Each of the entries should be retyped precisely as it appears.

** Information supplied **
•••••

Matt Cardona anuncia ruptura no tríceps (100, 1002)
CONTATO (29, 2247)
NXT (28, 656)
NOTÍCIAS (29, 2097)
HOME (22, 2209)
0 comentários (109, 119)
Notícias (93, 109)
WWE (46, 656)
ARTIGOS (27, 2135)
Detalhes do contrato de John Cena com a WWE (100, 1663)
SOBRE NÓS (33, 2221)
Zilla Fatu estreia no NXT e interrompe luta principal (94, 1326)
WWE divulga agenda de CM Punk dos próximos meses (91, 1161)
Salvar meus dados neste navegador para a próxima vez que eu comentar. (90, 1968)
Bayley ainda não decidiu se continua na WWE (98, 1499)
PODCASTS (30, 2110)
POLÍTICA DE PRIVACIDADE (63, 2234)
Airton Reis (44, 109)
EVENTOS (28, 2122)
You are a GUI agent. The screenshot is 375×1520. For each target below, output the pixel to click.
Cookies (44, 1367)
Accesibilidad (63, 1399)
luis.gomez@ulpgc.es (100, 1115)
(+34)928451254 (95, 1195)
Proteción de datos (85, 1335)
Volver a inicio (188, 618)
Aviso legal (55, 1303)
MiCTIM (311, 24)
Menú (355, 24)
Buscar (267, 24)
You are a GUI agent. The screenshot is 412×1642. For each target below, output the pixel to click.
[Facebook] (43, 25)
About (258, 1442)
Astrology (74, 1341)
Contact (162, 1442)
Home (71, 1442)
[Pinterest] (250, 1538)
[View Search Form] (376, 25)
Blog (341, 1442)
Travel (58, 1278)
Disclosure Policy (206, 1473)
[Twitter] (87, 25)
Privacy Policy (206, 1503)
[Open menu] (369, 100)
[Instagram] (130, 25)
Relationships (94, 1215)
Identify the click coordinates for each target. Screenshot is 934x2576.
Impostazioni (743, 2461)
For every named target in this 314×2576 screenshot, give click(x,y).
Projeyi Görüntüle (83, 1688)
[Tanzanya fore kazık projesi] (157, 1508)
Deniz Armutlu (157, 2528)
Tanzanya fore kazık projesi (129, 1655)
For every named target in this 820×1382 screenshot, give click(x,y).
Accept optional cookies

•••••

** Reply to the task **
Matt Cardona anuncia ruptura no tríceps (100, 1002)
CONTATO (29, 2247)
NXT (28, 656)
NOTÍCIAS (29, 2097)
HOME (22, 2209)
0 comentários (109, 119)
Notícias (93, 109)
WWE (46, 656)
ARTIGOS (27, 2135)
Detalhes do contrato de John Cena com a WWE (100, 1663)
SOBRE NÓS (33, 2221)
Zilla Fatu estreia no NXT e interrompe luta principal (94, 1326)
WWE divulga agenda de CM Punk dos próximos meses (91, 1161)
Salvar meus dados neste navegador para a próxima vez que eu comentar. (90, 1968)
Bayley ainda não decidiu se continua na WWE (98, 1499)
PODCASTS (30, 2110)
POLÍTICA DE PRIVACIDADE (63, 2234)
Airton Reis (44, 109)
EVENTOS (28, 2122)
You are a GUI agent. The screenshot is 375×1520. For each target below, output the pixel to click.
Cookies (44, 1367)
Accesibilidad (63, 1399)
luis.gomez@ulpgc.es (100, 1115)
(+34)928451254 (95, 1195)
Proteción de datos (85, 1335)
Volver a inicio (188, 618)
Aviso legal (55, 1303)
MiCTIM (311, 24)
Menú (355, 24)
Buscar (267, 24)
You are a GUI agent. The screenshot is 412×1642. For each target below, output the pixel to click.
[Facebook] (43, 25)
About (258, 1442)
Astrology (74, 1341)
Contact (162, 1442)
Home (71, 1442)
[Pinterest] (250, 1538)
[View Search Form] (376, 25)
Blog (341, 1442)
Travel (58, 1278)
Disclosure Policy (206, 1473)
[Twitter] (87, 25)
Privacy Policy (206, 1503)
[Open menu] (369, 100)
[Instagram] (130, 25)
Relationships (94, 1215)
Identify the click coordinates for each target. Screenshot is 934x2576.
Impostazioni (743, 2461)
For every named target in this 314×2576 screenshot, give click(x,y).
Projeyi Görüntüle (83, 1688)
[Tanzanya fore kazık projesi] (157, 1508)
Deniz Armutlu (157, 2528)
Tanzanya fore kazık projesi (129, 1655)
For every named target in this 820×1382 screenshot, give click(x,y).
Accept optional cookies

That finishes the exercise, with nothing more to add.